# TASK BRIEF
Duplicate the items below, starting with the line containing "You are a computer-use agent. Viewport: 1323px" and going on through the line containing "[x=473, y=187]", keeping every character unchanged.

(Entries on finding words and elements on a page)
+ + +

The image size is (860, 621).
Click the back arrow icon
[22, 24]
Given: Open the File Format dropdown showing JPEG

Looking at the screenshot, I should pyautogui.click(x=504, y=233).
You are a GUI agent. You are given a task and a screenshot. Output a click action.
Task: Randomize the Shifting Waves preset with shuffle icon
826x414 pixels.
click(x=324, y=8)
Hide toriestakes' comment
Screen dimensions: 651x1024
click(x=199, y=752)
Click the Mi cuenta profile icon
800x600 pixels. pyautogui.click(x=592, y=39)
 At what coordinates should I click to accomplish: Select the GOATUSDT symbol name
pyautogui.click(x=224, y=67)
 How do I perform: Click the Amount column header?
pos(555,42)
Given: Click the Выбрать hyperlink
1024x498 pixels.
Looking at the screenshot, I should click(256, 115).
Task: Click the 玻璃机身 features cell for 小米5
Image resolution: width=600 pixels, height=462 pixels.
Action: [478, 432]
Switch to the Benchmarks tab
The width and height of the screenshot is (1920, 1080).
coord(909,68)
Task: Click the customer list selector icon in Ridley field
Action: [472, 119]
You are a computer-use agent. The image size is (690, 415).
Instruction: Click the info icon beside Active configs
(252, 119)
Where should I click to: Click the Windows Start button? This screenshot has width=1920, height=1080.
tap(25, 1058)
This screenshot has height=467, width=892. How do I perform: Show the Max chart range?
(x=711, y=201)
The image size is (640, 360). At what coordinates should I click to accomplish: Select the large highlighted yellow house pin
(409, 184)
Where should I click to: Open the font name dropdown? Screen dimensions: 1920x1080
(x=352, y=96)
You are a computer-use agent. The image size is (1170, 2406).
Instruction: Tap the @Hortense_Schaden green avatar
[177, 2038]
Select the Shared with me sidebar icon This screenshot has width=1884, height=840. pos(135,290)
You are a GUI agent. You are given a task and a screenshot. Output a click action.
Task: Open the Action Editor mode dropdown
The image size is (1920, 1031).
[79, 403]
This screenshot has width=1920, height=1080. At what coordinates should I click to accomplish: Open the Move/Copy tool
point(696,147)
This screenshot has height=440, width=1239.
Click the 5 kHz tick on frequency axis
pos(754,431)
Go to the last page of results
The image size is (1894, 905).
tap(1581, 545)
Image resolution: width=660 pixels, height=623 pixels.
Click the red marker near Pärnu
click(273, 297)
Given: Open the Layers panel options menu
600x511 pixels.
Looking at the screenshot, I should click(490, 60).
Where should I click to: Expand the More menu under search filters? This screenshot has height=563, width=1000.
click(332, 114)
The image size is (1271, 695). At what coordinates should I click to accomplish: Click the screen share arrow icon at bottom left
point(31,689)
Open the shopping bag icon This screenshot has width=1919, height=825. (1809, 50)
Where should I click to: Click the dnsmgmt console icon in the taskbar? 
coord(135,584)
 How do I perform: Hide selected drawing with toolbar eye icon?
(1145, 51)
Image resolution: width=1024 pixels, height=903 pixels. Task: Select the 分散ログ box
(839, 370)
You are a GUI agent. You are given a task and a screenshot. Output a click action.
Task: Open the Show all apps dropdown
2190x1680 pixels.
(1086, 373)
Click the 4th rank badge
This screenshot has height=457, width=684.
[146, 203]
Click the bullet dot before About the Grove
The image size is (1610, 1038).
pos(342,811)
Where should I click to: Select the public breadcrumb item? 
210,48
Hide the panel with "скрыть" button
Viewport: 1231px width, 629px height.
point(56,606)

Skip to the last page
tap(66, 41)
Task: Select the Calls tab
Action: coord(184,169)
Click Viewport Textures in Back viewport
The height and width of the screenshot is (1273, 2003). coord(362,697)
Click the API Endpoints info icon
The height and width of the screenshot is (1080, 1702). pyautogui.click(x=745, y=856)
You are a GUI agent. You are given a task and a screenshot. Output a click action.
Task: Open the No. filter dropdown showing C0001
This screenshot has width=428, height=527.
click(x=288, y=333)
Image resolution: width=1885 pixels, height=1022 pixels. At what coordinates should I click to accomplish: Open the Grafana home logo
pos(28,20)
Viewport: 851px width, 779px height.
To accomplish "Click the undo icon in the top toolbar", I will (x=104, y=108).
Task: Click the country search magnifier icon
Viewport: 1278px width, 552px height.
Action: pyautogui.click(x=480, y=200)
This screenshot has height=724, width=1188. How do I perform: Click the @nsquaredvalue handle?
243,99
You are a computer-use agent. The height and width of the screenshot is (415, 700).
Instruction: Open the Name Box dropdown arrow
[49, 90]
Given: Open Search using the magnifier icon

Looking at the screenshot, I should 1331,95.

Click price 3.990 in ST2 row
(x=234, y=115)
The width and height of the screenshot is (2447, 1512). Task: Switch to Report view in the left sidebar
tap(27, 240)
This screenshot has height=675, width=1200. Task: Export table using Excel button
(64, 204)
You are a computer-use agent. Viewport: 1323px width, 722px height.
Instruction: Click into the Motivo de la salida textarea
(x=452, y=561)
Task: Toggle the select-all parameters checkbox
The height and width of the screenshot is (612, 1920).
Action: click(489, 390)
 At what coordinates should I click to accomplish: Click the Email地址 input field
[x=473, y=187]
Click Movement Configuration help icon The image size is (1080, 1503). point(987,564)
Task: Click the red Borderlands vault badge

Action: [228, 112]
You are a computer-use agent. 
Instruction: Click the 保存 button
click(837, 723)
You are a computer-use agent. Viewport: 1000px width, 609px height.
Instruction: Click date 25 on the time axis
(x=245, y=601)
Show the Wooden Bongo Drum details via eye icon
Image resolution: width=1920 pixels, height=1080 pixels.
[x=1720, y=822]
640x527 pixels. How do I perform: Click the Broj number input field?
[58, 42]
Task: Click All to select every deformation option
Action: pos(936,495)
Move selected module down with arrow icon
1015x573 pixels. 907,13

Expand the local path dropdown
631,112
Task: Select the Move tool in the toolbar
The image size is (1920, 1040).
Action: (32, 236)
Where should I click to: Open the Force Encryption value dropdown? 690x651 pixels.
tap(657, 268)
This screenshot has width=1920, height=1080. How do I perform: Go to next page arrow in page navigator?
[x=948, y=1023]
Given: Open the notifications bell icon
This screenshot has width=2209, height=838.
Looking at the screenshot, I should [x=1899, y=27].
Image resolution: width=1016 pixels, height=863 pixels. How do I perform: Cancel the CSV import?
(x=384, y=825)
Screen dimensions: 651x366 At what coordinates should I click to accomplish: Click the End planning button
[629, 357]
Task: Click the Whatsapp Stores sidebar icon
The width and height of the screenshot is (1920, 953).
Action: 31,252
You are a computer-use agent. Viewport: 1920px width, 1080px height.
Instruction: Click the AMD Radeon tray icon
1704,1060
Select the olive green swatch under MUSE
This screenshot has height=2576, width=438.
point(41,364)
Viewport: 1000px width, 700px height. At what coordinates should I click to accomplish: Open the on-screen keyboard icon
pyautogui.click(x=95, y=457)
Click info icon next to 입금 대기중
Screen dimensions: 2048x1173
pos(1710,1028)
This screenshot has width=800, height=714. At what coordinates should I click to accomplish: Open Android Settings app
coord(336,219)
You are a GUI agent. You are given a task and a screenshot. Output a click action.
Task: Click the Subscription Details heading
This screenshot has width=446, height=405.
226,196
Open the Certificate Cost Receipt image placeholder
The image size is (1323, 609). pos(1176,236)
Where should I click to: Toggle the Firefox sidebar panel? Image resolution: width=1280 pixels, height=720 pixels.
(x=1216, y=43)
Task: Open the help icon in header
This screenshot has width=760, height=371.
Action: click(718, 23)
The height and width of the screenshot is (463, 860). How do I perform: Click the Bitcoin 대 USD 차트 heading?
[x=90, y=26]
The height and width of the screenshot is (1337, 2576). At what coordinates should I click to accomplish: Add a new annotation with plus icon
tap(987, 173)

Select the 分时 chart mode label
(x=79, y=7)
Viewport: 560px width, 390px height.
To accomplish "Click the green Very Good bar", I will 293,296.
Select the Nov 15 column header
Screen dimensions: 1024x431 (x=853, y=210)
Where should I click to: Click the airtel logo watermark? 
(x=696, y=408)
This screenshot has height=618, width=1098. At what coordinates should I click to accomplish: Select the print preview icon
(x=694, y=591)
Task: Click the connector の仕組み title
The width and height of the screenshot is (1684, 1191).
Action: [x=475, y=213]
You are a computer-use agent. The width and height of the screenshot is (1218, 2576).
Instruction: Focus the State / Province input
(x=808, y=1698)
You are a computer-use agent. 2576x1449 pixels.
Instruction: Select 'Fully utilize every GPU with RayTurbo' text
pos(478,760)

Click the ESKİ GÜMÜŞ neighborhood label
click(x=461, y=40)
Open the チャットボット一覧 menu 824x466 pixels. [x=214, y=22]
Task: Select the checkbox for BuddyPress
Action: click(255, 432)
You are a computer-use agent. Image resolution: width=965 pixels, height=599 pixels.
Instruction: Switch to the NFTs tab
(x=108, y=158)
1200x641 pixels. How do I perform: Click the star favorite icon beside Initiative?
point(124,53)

+ + +

# TASK ANSWER
You are a computer-use agent. Viewport: 1323px width, 722px height.
Instruction: Click into the Motivo de la salida textarea
(x=452, y=561)
Task: Toggle the select-all parameters checkbox
The height and width of the screenshot is (612, 1920).
Action: click(489, 390)
 At what coordinates should I click to accomplish: Click the Email地址 input field
[x=473, y=187]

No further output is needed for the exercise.